Was migrating one of our offices to a new IP scheme the other day and vMotion started failing. I had a good idea what the problem could be (coz I encountered something similar a few days ago in another context) so here’s a blog post detailing what I did.
For simplicity let’s say the hosts have two VMkernel NICs – vmk0 and vmk1. vmk0 is connected to the Management Network. vmk1 is for vMotion. Both are on separate VLANs.
When our Network admins gave out the new IPs they gave IPs from the same range for both functions. That is, for example, vmk0 had an IP 10.20.1.2/24 (and 10.20.1.3/24 and 10.20.4/24 on the other hosts) and vmk1 had an IP of 10.20.12/24 (and 10.20.1.13/24 and 10.20.1.14/24 on the other hosts).
Since both interfaces are on separate VLANs (basically separate LANs) the above setup won’t work. That’s because as far as the hosts are concerned both interfaces are on the same network yet physically they are on separate networks. Here’s the routing table on the hosts:
1 2 3 4 5 |
~ # esxcli network ip route ipv4 list Network Netmask Gateway Interface Source ----------- ------------- ----------- --------- ------ default 0.0.0.0 10.20.1.254 vmk0 MANUAL 10.20.1.0 255.255.255.0 0.0.0.0 vmk0 MANUAL |
Notice that any traffic to the 10.20.1.0/24 network goes via vmk0. And that includes the vMotion traffic because that too is in the same network! And since the network that vmk0 is on is physically a separate network (because it is a VLAN) this traffic will never reach the vMotion interfaces of the other hosts because they don’t know of it.

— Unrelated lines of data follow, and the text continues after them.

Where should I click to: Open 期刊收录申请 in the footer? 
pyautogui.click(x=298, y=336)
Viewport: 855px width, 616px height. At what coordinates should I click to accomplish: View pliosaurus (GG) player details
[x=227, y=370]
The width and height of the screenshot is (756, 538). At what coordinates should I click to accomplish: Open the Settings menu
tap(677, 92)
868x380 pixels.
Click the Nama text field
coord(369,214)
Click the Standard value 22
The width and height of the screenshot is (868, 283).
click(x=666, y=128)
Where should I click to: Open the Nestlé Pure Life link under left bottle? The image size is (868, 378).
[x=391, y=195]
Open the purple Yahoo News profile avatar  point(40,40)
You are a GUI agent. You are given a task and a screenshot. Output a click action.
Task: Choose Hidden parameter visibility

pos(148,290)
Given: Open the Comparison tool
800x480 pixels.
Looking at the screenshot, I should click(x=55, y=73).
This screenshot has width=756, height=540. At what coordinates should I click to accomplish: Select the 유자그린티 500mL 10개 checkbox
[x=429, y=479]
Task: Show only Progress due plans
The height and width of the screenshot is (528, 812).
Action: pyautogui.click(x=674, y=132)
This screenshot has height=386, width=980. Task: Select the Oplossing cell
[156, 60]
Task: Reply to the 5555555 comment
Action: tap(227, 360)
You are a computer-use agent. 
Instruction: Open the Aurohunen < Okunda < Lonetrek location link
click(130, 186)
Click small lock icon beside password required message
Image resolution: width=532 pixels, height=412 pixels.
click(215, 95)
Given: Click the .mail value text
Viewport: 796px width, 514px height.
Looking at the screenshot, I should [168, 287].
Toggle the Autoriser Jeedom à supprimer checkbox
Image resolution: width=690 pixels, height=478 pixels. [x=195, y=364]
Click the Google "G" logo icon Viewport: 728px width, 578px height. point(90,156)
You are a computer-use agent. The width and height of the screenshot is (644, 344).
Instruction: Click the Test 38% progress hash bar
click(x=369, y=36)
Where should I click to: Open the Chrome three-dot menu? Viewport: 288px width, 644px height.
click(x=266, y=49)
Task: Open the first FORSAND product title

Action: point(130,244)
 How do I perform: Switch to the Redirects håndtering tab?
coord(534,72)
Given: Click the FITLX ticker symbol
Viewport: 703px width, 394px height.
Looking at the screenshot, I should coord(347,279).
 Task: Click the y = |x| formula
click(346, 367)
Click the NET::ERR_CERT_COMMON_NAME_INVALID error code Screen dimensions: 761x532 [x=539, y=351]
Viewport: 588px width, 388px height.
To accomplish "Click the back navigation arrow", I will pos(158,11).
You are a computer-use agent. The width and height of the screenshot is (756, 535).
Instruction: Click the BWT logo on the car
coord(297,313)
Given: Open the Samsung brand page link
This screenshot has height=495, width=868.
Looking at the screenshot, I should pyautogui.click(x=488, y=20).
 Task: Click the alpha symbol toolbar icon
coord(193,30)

So even though you have specific vmk1 as your vMotion traffic NIC, it never gets used because of the default routes.
If you could force the outgoing traffic to specifically use vmk1 it will work. Below are the results of vmkping
using the default route vs explicitly using vmk1:
1 2 3 4 5 6 7 8 9 10 11 12 13 |
~ # vmkping 10.20.1.13 PING 10.20.1.13 (10.20.1.13): 56 data bytes --- 10.20.1.13 ping statistics --- 2 packets transmitted, 0 packets received, 100% packet loss ~ # vmkping -I vmk1 10.20.1.13 PING 10.20.1.13 (10.20.1.13): 56 data bytes 64 bytes from 10.20.1.13: icmp_seq=0 ttl=64 time=0.433 ms 64 bytes from 10.20.1.13: icmp_seq=1 ttl=64 time=0.198 ms --- 10.20.1.13 ping statistics --- 2 packets transmitted, 2 packets received, 0% packet loss round-trip min/avg/max = 0.198/0.316/0.433 ms |
The solution here is to either remove the VLANs and continue with the existing IP scheme, or to keep using VLANs but assign a different IP network for the vMotion interfaces.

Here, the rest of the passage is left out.